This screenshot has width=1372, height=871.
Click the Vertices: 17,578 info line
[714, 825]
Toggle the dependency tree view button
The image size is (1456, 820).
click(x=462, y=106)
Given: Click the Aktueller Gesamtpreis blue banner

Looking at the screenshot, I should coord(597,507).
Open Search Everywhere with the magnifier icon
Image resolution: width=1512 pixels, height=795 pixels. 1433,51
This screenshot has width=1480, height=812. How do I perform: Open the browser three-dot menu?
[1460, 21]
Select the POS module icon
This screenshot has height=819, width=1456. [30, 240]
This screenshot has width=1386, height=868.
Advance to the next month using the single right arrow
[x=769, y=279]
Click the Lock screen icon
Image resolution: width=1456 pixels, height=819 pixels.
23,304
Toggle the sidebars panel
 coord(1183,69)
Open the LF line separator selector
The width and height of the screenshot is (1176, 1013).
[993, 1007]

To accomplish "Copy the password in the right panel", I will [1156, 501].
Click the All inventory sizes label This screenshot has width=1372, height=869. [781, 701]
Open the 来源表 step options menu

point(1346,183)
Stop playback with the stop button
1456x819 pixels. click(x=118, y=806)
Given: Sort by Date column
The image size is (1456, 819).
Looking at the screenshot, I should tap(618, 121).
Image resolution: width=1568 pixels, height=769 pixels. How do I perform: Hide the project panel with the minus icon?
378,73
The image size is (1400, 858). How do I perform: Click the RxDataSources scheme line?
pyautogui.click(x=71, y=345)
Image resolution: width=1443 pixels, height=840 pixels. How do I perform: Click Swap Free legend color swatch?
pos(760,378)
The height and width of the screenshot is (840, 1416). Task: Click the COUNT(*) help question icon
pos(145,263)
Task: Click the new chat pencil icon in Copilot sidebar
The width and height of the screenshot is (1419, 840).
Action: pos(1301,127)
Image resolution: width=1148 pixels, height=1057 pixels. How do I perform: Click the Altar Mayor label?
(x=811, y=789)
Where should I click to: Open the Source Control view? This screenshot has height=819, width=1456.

- **Description of the task**:
Would you please copy every line of the data exactly?

- **Written solution**:
This screenshot has width=1372, height=871.
Click the Vertices: 17,578 info line
[714, 825]
Toggle the dependency tree view button
The image size is (1456, 820).
click(x=462, y=106)
Given: Click the Aktueller Gesamtpreis blue banner

Looking at the screenshot, I should coord(597,507).
Open Search Everywhere with the magnifier icon
Image resolution: width=1512 pixels, height=795 pixels. 1433,51
This screenshot has width=1480, height=812. How do I perform: Open the browser three-dot menu?
[1460, 21]
Select the POS module icon
This screenshot has height=819, width=1456. [30, 240]
This screenshot has width=1386, height=868.
Advance to the next month using the single right arrow
[x=769, y=279]
Click the Lock screen icon
Image resolution: width=1456 pixels, height=819 pixels.
23,304
Toggle the sidebars panel
 coord(1183,69)
Open the LF line separator selector
The width and height of the screenshot is (1176, 1013).
[993, 1007]

To accomplish "Copy the password in the right panel", I will [1156, 501].
Click the All inventory sizes label This screenshot has width=1372, height=869. [781, 701]
Open the 来源表 step options menu

point(1346,183)
Stop playback with the stop button
1456x819 pixels. click(x=118, y=806)
Given: Sort by Date column
The image size is (1456, 819).
Looking at the screenshot, I should tap(618, 121).
Image resolution: width=1568 pixels, height=769 pixels. How do I perform: Hide the project panel with the minus icon?
378,73
The image size is (1400, 858). How do I perform: Click the RxDataSources scheme line?
pyautogui.click(x=71, y=345)
Image resolution: width=1443 pixels, height=840 pixels. How do I perform: Click Swap Free legend color swatch?
pos(760,378)
The height and width of the screenshot is (840, 1416). Task: Click the COUNT(*) help question icon
pos(145,263)
Task: Click the new chat pencil icon in Copilot sidebar
The width and height of the screenshot is (1419, 840).
Action: pos(1301,127)
Image resolution: width=1148 pixels, height=1057 pixels. How do I perform: Click the Altar Mayor label?
(x=811, y=789)
Where should I click to: Open the Source Control view? This screenshot has height=819, width=1456.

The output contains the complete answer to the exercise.